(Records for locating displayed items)
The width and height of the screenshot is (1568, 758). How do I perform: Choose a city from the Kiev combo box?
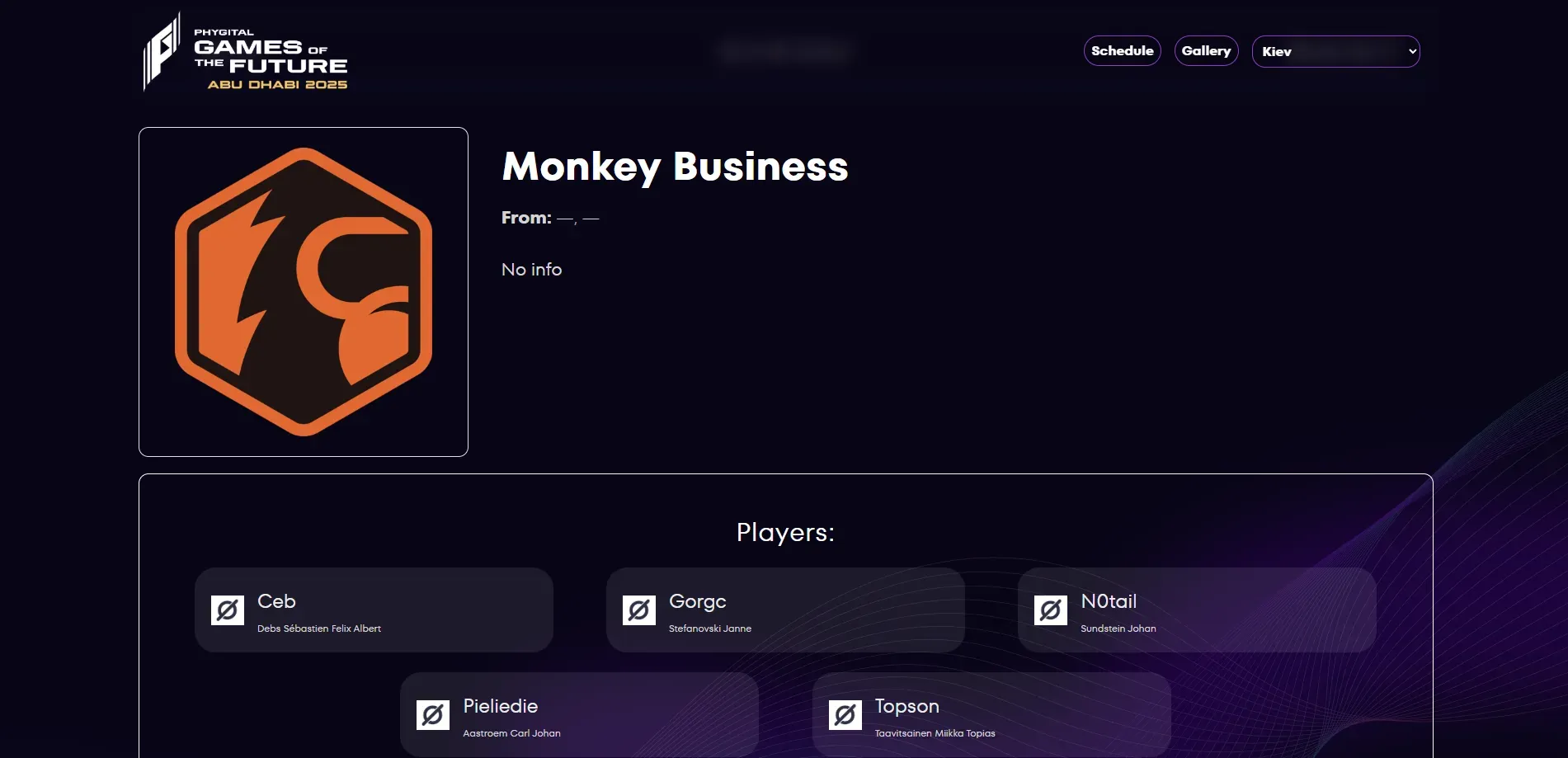[1335, 51]
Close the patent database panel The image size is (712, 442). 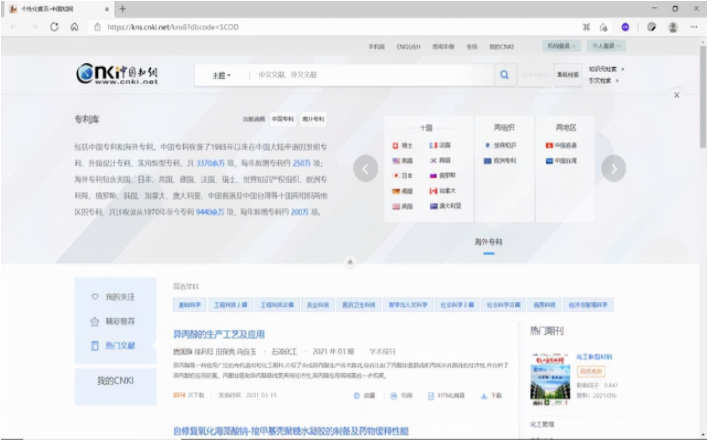[x=677, y=96]
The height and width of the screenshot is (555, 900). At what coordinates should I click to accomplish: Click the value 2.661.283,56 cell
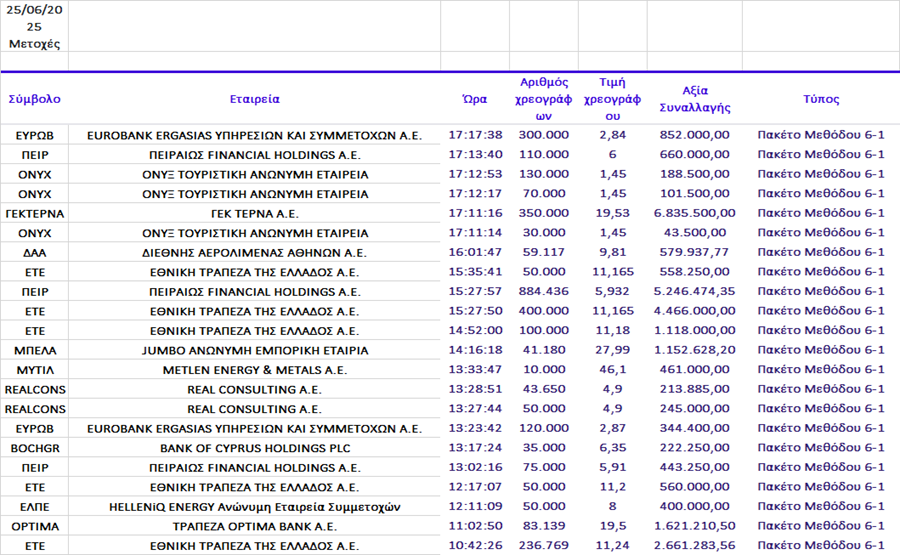695,545
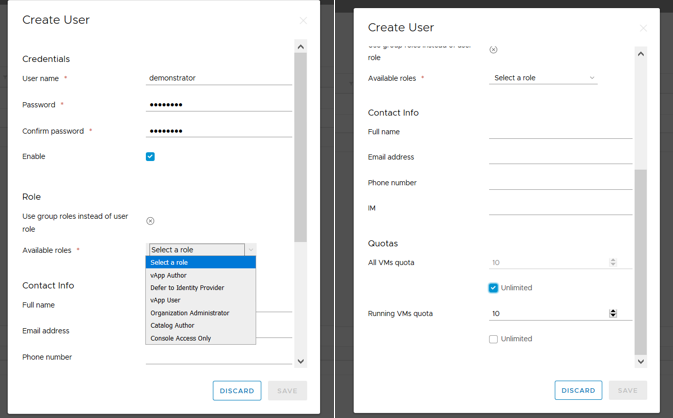This screenshot has height=418, width=673.
Task: Check Unlimited for Running VMs quota
Action: tap(493, 339)
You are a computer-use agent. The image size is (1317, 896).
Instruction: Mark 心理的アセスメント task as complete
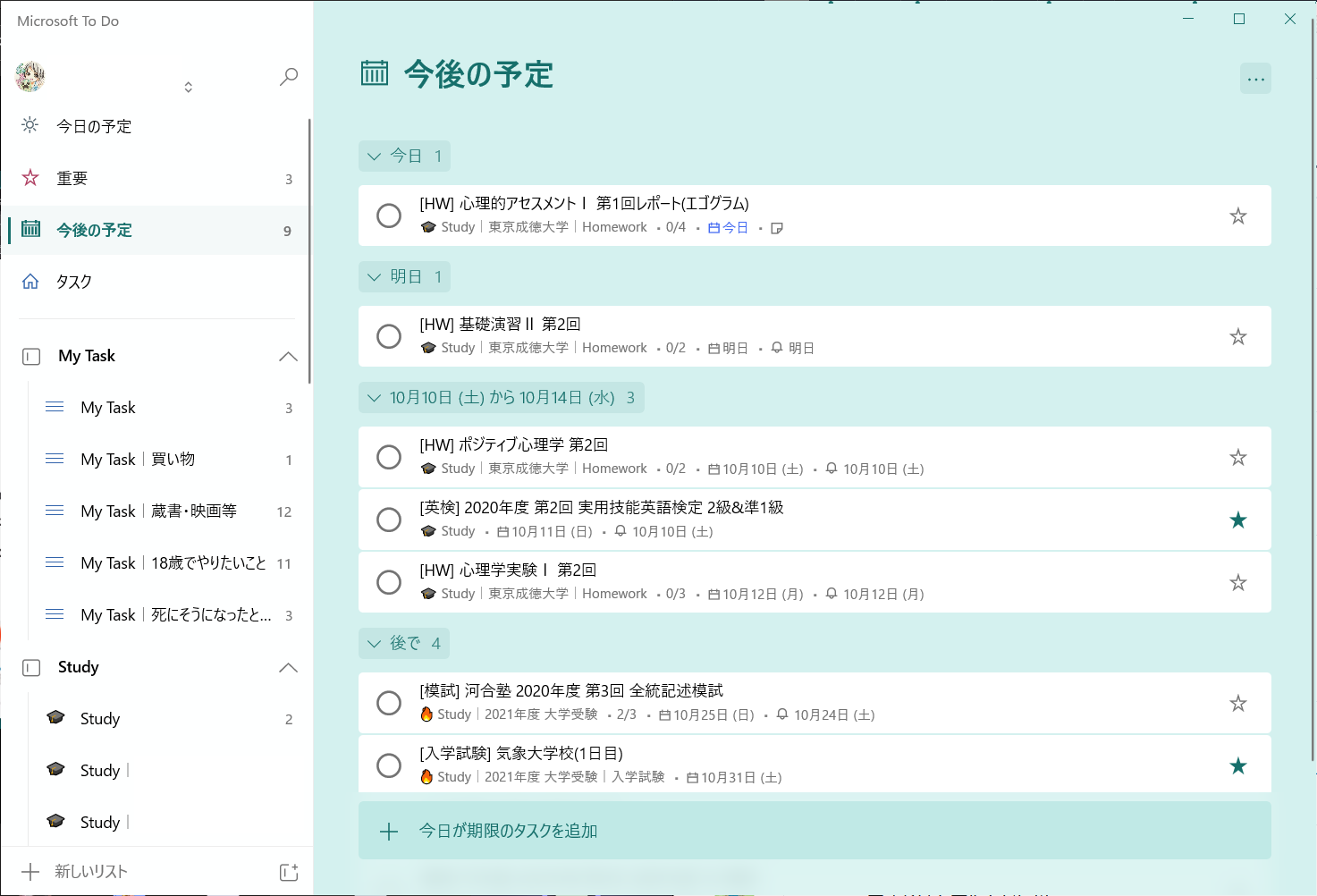coord(389,216)
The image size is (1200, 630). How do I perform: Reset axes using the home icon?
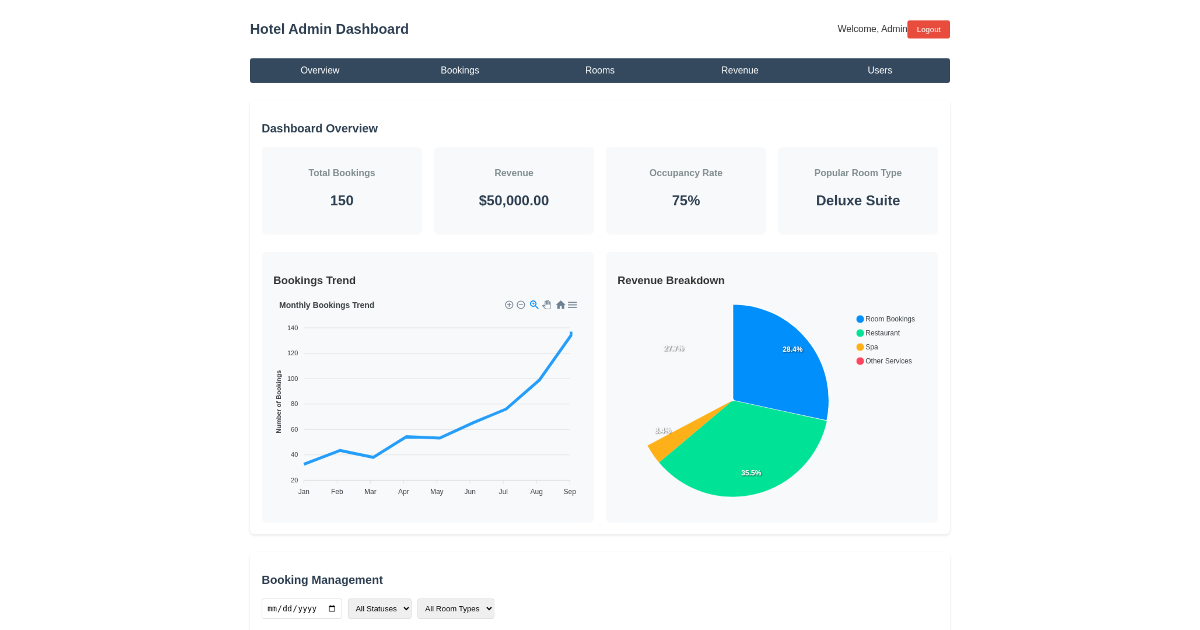tap(561, 305)
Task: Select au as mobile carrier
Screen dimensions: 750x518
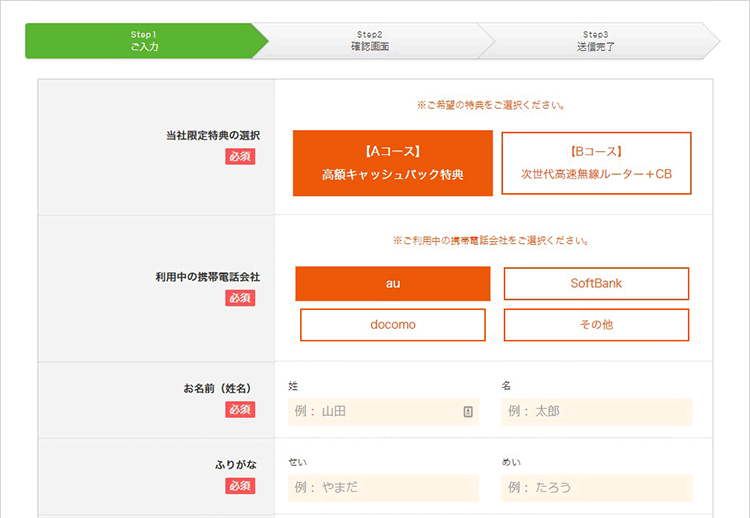Action: pos(392,283)
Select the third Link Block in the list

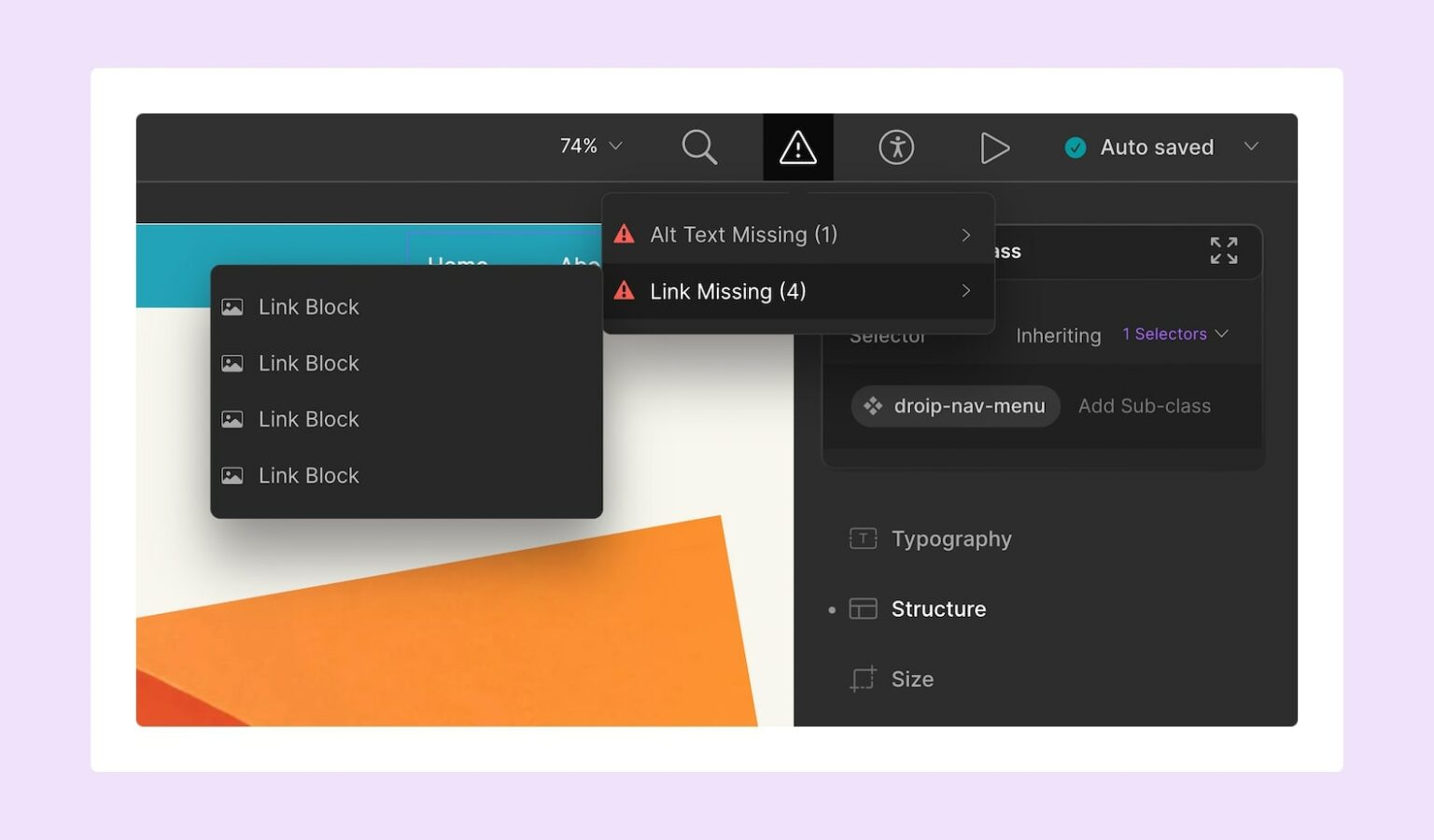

* _THE TASK_:
Put the lines above into a numbered list, omitting blank lines and starting with the line containing "The height and" and continuing through the line containing "coord(389,216)". Leave the pictures out of the answer.

* _WRITTEN RESPONSE_:
1. The height and width of the screenshot is (555, 900). At what coordinates should I click to accomplish: Click the value 2.661.283,56 cell
2. 695,545
3. This screenshot has height=418, width=673.
4. Task: Check Unlimited for Running VMs quota
5. Action: tap(493, 339)
6. You are a computer-use agent. The image size is (1317, 896).
7. Instruction: Mark 心理的アセスメント task as complete
8. coord(389,216)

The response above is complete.